Но мне всё одно холодно: укрой хоть кучей одеял – вряд ли поможет….
Гляжу на него и его гнусное усердие и не знаю, радоваться мне или печалиться.
– Будьте любезны всё же… развязать…
Кажется, он прыскает и готов расхохотаться:
– Вас не привязывали, я же сказал.
– Вздор!
– Подозреваю у вас частичный паралич… – он полон святого терпения. – Этот устроит вас? Даже так: теперь я почти уверен в этом. Недостаточная моторика, плохая чувствительность. Вот, поглядите…

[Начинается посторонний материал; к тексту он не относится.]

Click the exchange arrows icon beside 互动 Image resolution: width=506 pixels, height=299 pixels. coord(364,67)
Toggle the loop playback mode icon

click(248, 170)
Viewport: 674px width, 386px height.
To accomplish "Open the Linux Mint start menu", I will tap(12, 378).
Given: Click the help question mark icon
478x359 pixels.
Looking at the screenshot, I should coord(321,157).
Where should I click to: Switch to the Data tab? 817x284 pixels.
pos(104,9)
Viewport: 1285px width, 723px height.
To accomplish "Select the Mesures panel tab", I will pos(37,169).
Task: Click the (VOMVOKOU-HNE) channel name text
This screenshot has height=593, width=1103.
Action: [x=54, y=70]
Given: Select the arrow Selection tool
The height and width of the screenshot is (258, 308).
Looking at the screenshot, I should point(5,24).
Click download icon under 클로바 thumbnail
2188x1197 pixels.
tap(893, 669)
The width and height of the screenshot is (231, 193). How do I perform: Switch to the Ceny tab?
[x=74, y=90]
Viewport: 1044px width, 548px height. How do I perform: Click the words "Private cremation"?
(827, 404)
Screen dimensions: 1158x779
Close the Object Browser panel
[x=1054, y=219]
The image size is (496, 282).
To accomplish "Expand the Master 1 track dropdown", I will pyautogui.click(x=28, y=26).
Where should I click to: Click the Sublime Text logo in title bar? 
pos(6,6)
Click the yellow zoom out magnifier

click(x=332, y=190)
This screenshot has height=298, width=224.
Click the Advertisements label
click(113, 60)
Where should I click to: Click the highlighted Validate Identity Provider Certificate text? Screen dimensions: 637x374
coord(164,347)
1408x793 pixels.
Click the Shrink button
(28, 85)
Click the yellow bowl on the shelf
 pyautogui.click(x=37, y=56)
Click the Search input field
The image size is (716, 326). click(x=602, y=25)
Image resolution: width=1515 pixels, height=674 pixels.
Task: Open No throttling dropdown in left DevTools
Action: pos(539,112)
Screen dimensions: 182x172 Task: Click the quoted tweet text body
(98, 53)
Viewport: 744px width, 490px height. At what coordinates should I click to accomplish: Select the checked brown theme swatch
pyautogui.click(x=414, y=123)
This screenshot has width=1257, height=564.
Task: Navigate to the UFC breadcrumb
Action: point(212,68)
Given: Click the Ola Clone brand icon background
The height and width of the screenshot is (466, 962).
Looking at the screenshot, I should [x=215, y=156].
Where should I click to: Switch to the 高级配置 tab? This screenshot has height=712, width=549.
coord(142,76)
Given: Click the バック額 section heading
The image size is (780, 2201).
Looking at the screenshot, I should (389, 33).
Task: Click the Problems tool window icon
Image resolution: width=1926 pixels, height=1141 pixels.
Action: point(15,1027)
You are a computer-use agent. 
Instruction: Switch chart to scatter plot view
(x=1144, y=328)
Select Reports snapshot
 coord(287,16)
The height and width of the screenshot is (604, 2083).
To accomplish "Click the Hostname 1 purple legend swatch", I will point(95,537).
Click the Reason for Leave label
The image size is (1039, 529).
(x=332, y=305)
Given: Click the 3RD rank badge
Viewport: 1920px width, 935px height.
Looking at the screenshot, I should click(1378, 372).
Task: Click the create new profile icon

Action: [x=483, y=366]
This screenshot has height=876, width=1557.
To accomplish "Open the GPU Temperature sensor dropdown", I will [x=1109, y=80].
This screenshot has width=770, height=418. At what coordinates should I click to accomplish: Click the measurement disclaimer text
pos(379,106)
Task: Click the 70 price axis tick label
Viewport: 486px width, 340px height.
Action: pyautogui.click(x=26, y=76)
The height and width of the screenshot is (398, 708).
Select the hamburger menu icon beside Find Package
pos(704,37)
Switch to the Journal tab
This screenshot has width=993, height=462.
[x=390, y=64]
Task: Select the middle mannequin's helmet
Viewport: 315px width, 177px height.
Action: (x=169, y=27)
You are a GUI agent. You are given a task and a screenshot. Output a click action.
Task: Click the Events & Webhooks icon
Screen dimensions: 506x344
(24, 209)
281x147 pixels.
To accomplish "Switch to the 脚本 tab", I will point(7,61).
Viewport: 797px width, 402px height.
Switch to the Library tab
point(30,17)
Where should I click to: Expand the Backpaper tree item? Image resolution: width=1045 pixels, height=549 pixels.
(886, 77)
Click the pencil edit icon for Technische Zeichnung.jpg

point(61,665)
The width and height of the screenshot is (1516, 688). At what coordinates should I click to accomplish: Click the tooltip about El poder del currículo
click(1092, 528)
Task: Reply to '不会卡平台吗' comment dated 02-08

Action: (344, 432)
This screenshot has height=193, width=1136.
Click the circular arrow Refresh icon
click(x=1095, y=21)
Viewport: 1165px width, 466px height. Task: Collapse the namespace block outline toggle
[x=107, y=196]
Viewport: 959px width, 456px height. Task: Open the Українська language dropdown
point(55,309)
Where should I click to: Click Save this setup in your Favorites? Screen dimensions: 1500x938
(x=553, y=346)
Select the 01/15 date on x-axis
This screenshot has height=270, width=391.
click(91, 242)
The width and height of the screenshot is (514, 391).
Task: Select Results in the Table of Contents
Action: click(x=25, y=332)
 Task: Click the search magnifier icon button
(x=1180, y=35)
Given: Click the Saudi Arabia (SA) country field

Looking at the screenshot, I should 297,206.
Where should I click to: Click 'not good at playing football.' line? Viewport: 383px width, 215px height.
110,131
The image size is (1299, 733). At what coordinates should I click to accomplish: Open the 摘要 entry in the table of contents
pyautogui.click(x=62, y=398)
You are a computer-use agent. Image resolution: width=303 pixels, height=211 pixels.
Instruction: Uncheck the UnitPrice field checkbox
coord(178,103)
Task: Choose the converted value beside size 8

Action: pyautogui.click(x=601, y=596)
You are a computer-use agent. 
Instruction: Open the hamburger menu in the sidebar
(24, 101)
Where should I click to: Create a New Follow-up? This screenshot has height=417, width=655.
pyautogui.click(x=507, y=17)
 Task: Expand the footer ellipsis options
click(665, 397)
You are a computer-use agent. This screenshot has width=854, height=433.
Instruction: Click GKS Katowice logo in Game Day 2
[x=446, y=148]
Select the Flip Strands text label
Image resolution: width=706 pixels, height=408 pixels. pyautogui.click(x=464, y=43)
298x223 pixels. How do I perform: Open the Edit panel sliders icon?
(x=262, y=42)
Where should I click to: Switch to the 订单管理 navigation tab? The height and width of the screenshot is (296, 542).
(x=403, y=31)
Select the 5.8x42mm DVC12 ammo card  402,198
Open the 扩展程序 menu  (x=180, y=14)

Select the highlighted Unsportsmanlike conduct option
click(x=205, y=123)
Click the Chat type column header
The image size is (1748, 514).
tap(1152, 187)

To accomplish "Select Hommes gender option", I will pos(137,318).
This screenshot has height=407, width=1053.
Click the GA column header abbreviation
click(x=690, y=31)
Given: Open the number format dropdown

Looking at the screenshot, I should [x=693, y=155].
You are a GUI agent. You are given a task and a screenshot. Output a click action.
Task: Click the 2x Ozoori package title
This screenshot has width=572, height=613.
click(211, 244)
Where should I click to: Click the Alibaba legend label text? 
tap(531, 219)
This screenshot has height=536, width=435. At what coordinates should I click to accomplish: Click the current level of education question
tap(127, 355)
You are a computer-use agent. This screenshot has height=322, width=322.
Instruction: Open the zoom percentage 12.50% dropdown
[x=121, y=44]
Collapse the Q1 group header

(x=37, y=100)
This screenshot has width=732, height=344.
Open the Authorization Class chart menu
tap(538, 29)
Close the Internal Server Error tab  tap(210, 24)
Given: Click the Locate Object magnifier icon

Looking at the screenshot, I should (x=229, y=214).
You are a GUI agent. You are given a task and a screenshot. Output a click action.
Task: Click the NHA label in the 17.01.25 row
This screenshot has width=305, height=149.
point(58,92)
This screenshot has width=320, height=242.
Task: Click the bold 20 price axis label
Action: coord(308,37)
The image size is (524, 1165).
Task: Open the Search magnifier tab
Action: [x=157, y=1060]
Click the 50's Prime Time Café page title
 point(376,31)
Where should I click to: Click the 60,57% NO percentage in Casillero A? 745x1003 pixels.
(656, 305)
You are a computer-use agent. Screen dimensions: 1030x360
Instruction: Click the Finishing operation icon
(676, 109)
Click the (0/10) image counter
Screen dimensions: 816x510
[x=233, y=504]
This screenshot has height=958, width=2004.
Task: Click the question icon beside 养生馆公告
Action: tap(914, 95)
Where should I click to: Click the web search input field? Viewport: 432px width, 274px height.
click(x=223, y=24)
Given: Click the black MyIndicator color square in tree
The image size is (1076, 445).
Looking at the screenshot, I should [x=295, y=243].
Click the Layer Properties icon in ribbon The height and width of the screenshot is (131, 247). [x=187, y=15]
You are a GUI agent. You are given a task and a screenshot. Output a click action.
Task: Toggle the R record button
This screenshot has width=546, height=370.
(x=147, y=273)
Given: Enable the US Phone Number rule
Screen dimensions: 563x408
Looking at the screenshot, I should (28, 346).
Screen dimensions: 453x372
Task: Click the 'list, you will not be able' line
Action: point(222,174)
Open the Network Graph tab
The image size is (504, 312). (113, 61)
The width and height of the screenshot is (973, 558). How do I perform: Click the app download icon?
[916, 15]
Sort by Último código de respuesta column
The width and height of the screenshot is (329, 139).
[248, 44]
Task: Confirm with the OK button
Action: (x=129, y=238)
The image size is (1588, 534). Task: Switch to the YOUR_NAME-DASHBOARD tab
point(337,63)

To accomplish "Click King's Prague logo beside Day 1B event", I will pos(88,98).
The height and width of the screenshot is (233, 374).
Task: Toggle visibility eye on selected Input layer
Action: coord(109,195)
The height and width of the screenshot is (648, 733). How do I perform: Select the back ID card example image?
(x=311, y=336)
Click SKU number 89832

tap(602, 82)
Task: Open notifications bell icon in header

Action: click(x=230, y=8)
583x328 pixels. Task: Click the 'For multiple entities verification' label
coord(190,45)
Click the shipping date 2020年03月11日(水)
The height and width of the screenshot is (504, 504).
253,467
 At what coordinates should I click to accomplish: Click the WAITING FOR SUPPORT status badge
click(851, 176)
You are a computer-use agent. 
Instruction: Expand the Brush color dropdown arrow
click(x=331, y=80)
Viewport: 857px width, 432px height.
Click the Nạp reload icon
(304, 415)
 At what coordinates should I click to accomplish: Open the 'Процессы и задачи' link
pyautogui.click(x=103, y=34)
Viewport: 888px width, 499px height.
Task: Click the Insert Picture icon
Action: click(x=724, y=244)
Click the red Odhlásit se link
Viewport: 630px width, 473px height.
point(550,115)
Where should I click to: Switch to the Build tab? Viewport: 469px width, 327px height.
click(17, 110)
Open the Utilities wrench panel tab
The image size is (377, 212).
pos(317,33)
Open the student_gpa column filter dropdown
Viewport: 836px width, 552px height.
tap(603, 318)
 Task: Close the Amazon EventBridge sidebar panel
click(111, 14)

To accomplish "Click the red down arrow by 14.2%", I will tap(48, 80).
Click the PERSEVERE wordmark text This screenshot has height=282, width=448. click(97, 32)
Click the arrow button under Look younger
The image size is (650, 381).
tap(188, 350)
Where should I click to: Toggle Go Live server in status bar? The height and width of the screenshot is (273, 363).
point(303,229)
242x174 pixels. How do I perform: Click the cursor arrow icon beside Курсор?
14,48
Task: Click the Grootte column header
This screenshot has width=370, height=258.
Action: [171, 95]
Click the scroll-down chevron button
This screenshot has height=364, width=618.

В доказательство он тут же, вытянув из-под одеяла, приподнимает мои руки и показывает мне – бледные, как снег, с оттенком желтизны но, в самом деле, никаких пут нет и в помине – пользуйтесь на здоровье, как говорится. Нет никаких пут, ваша правда, даже и следов нет – и в лукавстве-то его не изобличишь! Но отчего я почти не чувствую его прикосновения, ни жара, ни холода? Руки как обмякшие срубленные ветви, вроде живые ещё, и гибкие, но сок, что в них, мёртв, не носит по жилам живительного кислорода. И впрямь мои это руки???
Нет, прочь наваждение, не может быть того! Тьма сгущается, дикие тени кругом, жуткие лица из мрака дней и лет – их не прогнать, не прогнать. Дьявольский смех то прямо над моим ухом, то в отдалении – старуха Фальк смеётся, крутясь на своей коляске, верещит, как стрекоза, ухает выпью. Оскар Шмидт царапается в дверь «Вечной Радости» и рыдает, и проклинает всех нас, счастливых внутри, нас, погубивших его своим равнодушием и чванливой забывчивостью, что никто не хочет отпереть ему, бросив блуждать вечно в холоде и одиночестве. Я бы отпер, но не могу – вот беда! Прости, прости!
Ну, вот и всё, Господи, вот и всё! Овощ, растение, вечнозеленый, но мертворожденный саженец, такой же, как бедолага Хёст, лежащий с открытым ртом Бог весть сколько, не говоря и не подавая почти никаких признаков осознанной жизни.
– …Частичный паралич, – обнадёживающе повторяет Стиг; вновь голос его проваливается куда-то в туман, обретая душу, и начинает существовать для меня собственным бытием, не завися от хозяина, – и, скорее всего, временный… Рискну даже назвать его ложным, ненастоящим. Вопрос в том, откуда это взялось; нет, не удушье – с этим ясно! – нечувствительность. Конечно, это поправимо, друг мой, но опять же…
Конечно, поправимо, нужна лишь малость – полное подчинение Правилам и вот, чудесное исцеление не за горами.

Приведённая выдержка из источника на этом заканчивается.